The Yearbook opens with the paper by L. Skvortsov «Perception and Information» which considers the role, value and essence of the Truth in the information era.
The volume contains six sections.
Section 1 entitled «Theoretical issues of perception in the Humanities» presents papers which lay out the methodological foundations for the study of perceptual processes.
The paper contributed by A. Nagornaya contains a review of contemporary humanitarian research into perception. The author argues for the validity of perception as a research field for the Humanities and considers the main lines of research into perceptual processes in the contemporary Humanities. The paper by D. Nikoulitcheva deals with the perception of time and establishes correlations between the subjective perception of time, its metaphorical representation and the language categories of tense and aspect. Time as a phenomenon is analyzed in the paper by N. Kudriavtseva, who approaches it as a sensation and as a philosophical metaphor. The paper by I. Zhuravlev and I. Zhuravleva considers the issue of the methodological basis for the general theory of perceptual activity and looks into the mechanisms and techniques of persuasive communication. S. Kalinin studies the status of perception as a category in H. Maturano’s theory and analyzes the correlation between perception and cognition. I. Guseinova’s paper describes the language means employed in the visualization of the emotional and the rational in German poetry. D. Tregubova addresses the issue of ethnicity and suggests an interpretation for the category «ethnic self-consciousness». G. Khlebnikov carries out research into the role of perception in ancient philosophical theology and analyzes different types of perception of the supernatural.
Section 2 is entitled «Linguacultural analysis of the objects of perception».
It opens with the paper by M. Kiose who considers inferential and bodily-inferential techniques of conceptualizing the referent in the English and Russian languages. M. Yasinskaya’s paper describes the mythological motifs related to the perception of vision in the Slavic culture. M. Rarenko focuses on the ways of conceptualizing pain which are accepted in the English linguaculture. E. Yakovenko researches into ways of verbalizing interoceptive sensations in Biblical texts.
Section 3 of the volume focuses on the experimental analysis of perceptual processes.
M. Khitina’s paper deals with the sense perception of voiced tests. E. Yakovleva describes an auditive experiment which was carried out in order to reveal the cognitive features of perceptual behavior in speakers of different languages. The paper by A. Kuznetsov tackles the issue of presenting the semantics of a word in explanatory dictionaries and describes an experiment aimed at revealing the shortcomings in the existing definitions. R. Potapova and L. Komalova presented the results of an experimental study which dealt with the perception of aggressive behavior based on the auditory image.
Section 4 focuses on the issues of perceptual semantics.

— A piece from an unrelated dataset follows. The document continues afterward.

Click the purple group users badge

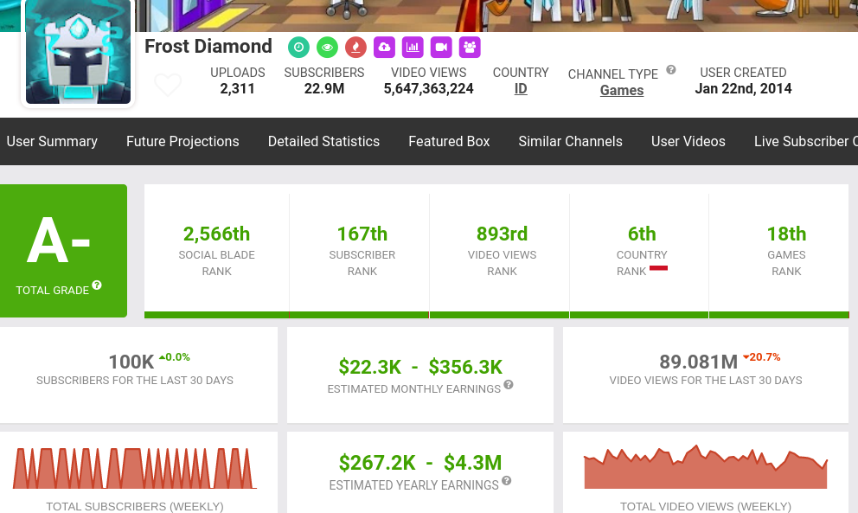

I. Zykova studies the role of perception in the formation of phraseological meanings. L. Molchanova reveals regularities in the organization of the lexico-semantic field of visual perception in German. O. Chaley presents a study of taste perception as reflected in the semantics of the adjective ‘astringent’. The paper contributed by G. Durinova analyzes the semantic structure of the poem «Attempt of Chamber» by M. Tsvetayeva.

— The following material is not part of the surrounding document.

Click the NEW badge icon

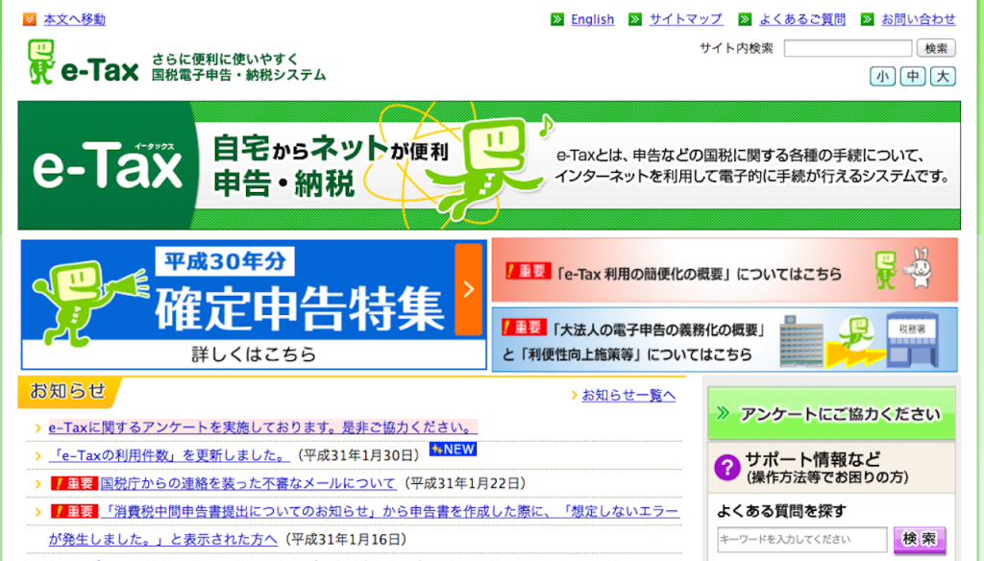tap(453, 450)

Section 5 focuses on the issues of perception and discourse analysis.
E. Oparina analyses ways of metaphorical conceptualization of the psychological and emotional aspects of acting and the techniques of acting in the theatrical discourse of the 20th century. G. Fadeeva carries out linguistic research into the perception of music and art. M. Tomskaya deals with the perception of multimedia presentations by students. N. Troshina studies the concept BERLIN WALL and analyses the role of conceptual landmarks of discourse in the formation of social perception. S. Sergeyev looks into the peculiarities of partner relationship within the general context of family issues.

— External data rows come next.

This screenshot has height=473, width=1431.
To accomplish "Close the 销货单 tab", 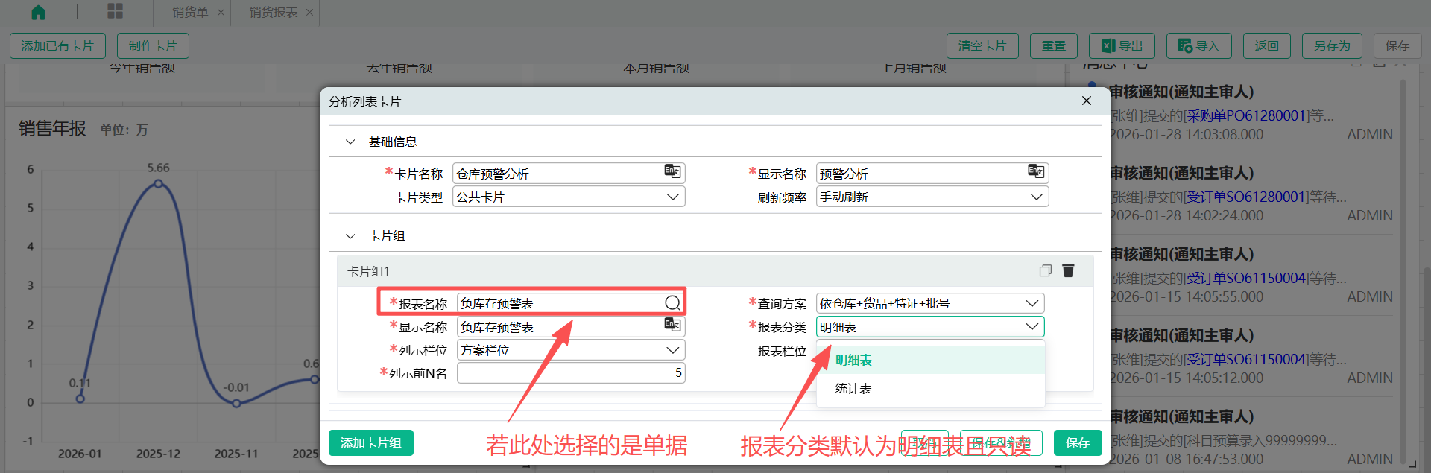I will (x=221, y=13).
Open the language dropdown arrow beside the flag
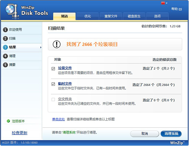Screen dimensions: 189x146 pos(167,3)
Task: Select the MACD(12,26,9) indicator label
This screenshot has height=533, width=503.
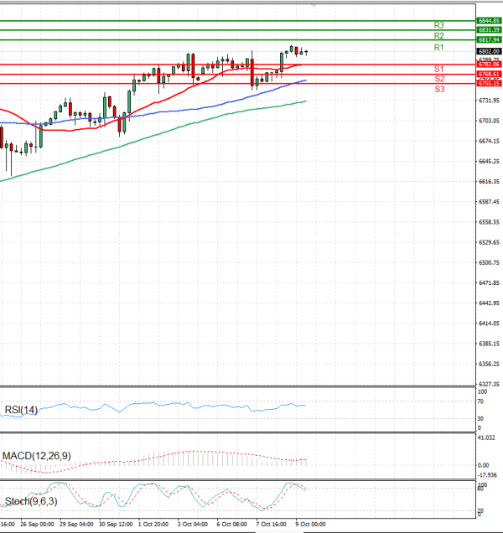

The final section of the volume contains two reviews: J. Bourke’s «The Story of Pain: From Prayer to Painkillers» and A. Nagornaya’s «Discourse of the Inexplicable: Verbal Representation of Inner-Body Sensations».
Перцепция и информация
Л.В. Скворцов
УДК 122/129
В статье рассматривается, что происходит с истиной, когда объект реальной действительности превращается в информацию. Коль скоро реальность мира предстает в виде информации, это открывает возможность считать адекватной информацию без истины. Доказывается, что если информационный демиург формирует окружающий смысловой мир в соответствии со своей волей, то возникает возможность расщепления между формируемыми смыслами и истиной действительной жизни. Вместе с тем поведение приобретает ситуационный характер, информационная достоверность которого имеет приоритет по отношению к универсальным нравственным категориям добра и справедливости.
Ключевые слова: миропонимание; истина; информационный универсум; естественная информация; перцепция информации.
The paper analyses what happens to truth when a real object turns into information. As the reality of the world is represented in the form of information, it opens an opportunity to consider information adequate without it being true. The paper attempts to prove that if the information demiurge forms the world of meanings in accordance with his will, there appears a possibility of a split between the meanings being formed and the truth of real life. At the same time, behavior takes on a situational character, whose informational validity has priority over the universal moral categories of virtue and justice.
Keywords: world view; truth; information environment; natural information; information perception.
Оксфордский словарь английского языка определяет перцепцию как способность видеть, слышать или становиться осведомленным о чем-либо через посредство ощущений, как путь рассмотрения, понимания или интерпретации чего-либо [Concise Oxford English Dictionary, 2011, p. 1063].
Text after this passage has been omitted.